We rose at 9am to an enormous breakfast, cooked by Anna, who had been trained by Mosimann at 190 Queensgate. Meanwhile, the Cawdor gamekeeper would arrive with some bloody corpse. From 10am till lunch we skinned and gutted and cooked - game terrine, Arbroath smokie tart, gravad lax, jugged hare, roe deer. I invented a dish called Haddock brulee - much nicer than it sounds. After a vast lunch, with Anna filling in the gaps left by our cooking, we set off to forage for sorrel, for nettles, for cockles, for mussels, for mushrooms, covering a different terrain each day. We went swimming in the river, picnicked in the hills. A huge tea - chocolate cake cooked by Anna, and not a foraged ingredient in sight - was followed by more cooking. We could fish if we wanted to, or could go stalking. I attempted to demonstrate my theory that people should take responsibility for what they eat by killing a deer, but sadly the deer were rutting and in no mood to stand still to be shot. Dinner was later each day, followed by hours of whisky-drinking.

We did well...

"Every day we were cooking to a climax of a delicious meal," said Hugh on the last night of the course as, exhausted from entertaining, he drank chanterelle vodka. "We've found everything. We haven't had a single fuck- up with the food. It's on a sporting estate, so you get a constant supply of fantastic wild meat. We haven't even been eating game; essentially we've been eating vermin - pigeons, hares, roe deer. And it's next to the coast. We've got everything. People keep saying there were problems but the only rebellion was over the midge problem when we picked nettles."

A few complaints came out of the course. Too many journalists, said Jenna. Too many midges, said others, too much washing-up, and could we have a clothing list next time?I was sad to have missed out on Hugh's woodlouse- and-morel fritters, and wished we had had more training on how to kill our food.

Second helpings, anyone?

Still, almost everyone agreed they had had a wonderful time and most said they would like to come again. "I don't want to sound all forelock- tugging and servile, but we were so lucky to be in such a beautiful place," said Annie. "It takes you back to basics," said Jill. "I don't normally buy meat, but I felt fine about eating rabbits, pigeon and deer. I'll be much more competent and brave about foraging."

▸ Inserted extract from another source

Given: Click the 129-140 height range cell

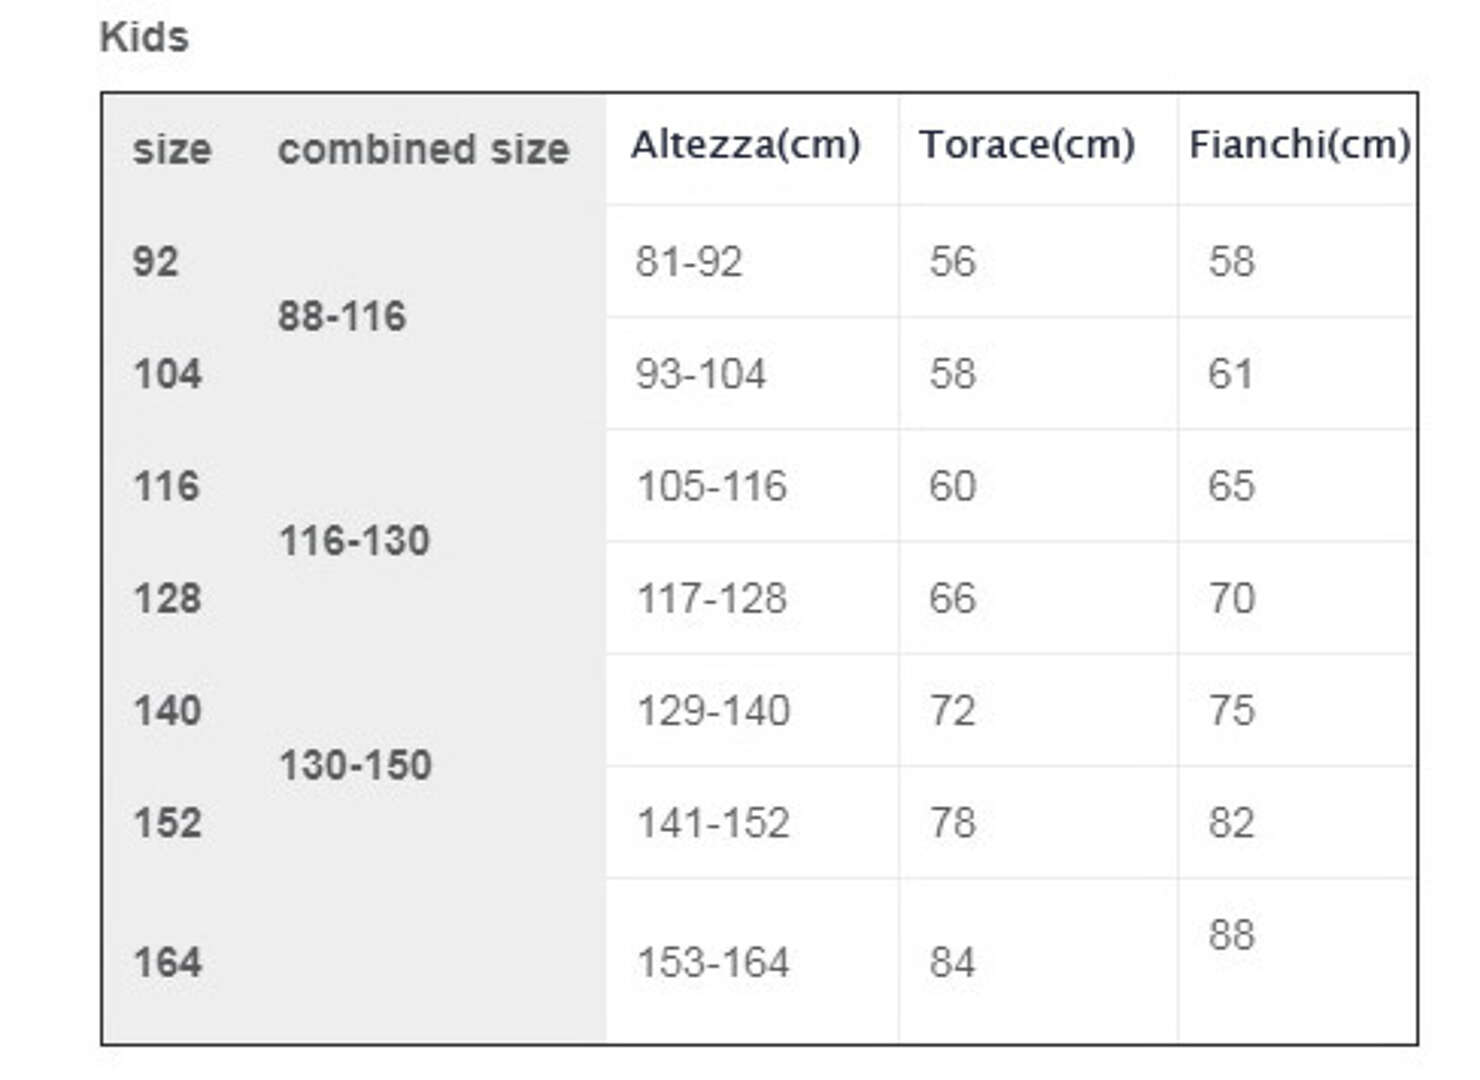Looking at the screenshot, I should coord(714,711).
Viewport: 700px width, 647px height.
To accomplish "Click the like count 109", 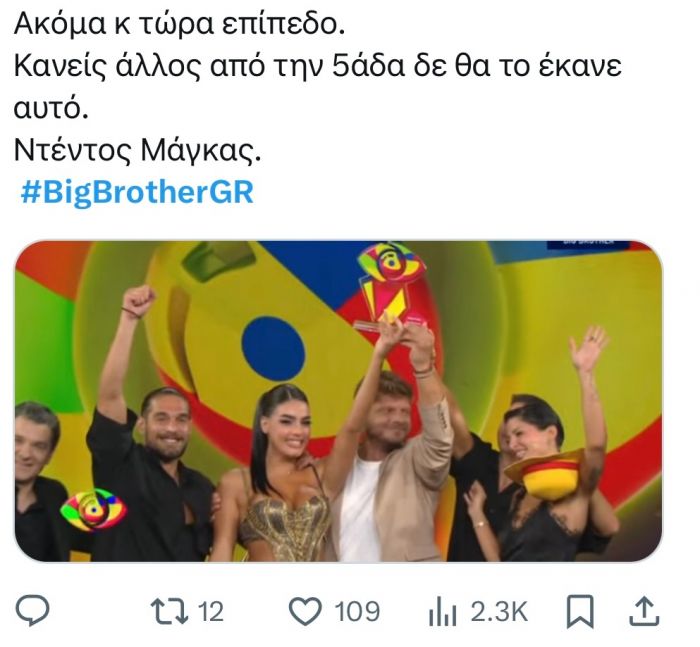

For myself, the course had changed my attitude to the countryside. I started to look at it as one huge larder, and bored family and friends with my new-found lore. Waiting until a 10-strong shooting party of merchant bankers came to dinner, all demanding roast beef with Yorkshire pudding please, I snapped on my Marigolds and cooked nettle risotto, adapting Hugh's recipe to utilise what we had to hand. To their amazement, they loved it and all had second helpings. The Philistines surrendered; the course had paid off

Hugh Fearnley-Whittingstall's guide to road-kill

A surprising number of road-kill animals, particularly pheasants and rabbits, are in a decent state. Making good use of them should be seen as an act not of desperation but of sound ecological and economical principle. The fact it that is there at all is a promising start: foxes, crows and other scavengers will usually make off with a carcass within a few days of its death.

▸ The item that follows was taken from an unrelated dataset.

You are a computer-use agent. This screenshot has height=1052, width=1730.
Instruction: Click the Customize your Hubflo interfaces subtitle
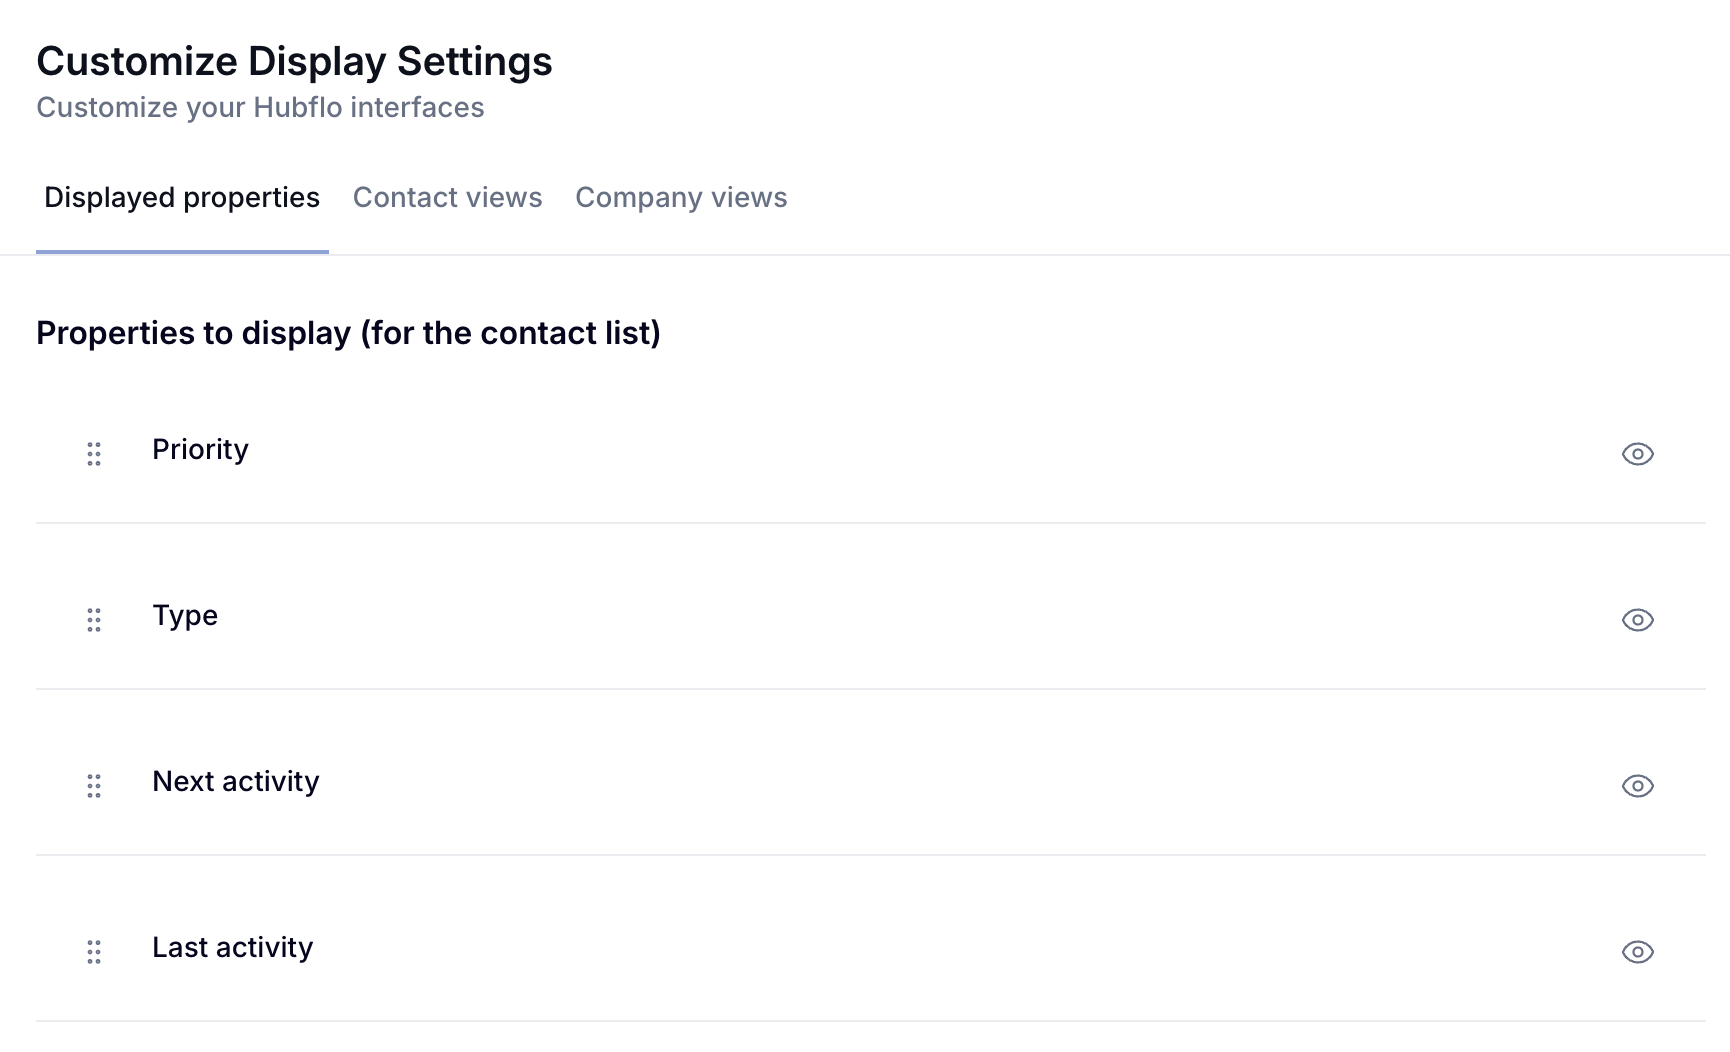click(260, 107)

1) Look very closely to see if anything moves. A maggot-infested beast or bird may appeal to some roadkill enthusiasts but not this one.

2) Pull firmly at a leg or wing and turn the body over to check if it is intact and whole. Lift it up and feel the weight. It should be as you expect, not light through dehydration. Check all sides and feel for decent meat.

3) If all is good so far, risk a sniff. A hint of gaminess is nothing to worry about.

4) If it smells fine, then it almost certainly is fine.

5) Note also some telltale signs of a very fresh kill: loose feathers still blowing about the road; wet blood on the animal or on the Tarmac; a warm carcass in cool weather: rigor mortis (onset is usually after 4- 6 hours and will last about 24 hours).

Nettle Risotto - adapted from Hugh's Risotto of Garden Weeds and Herbs.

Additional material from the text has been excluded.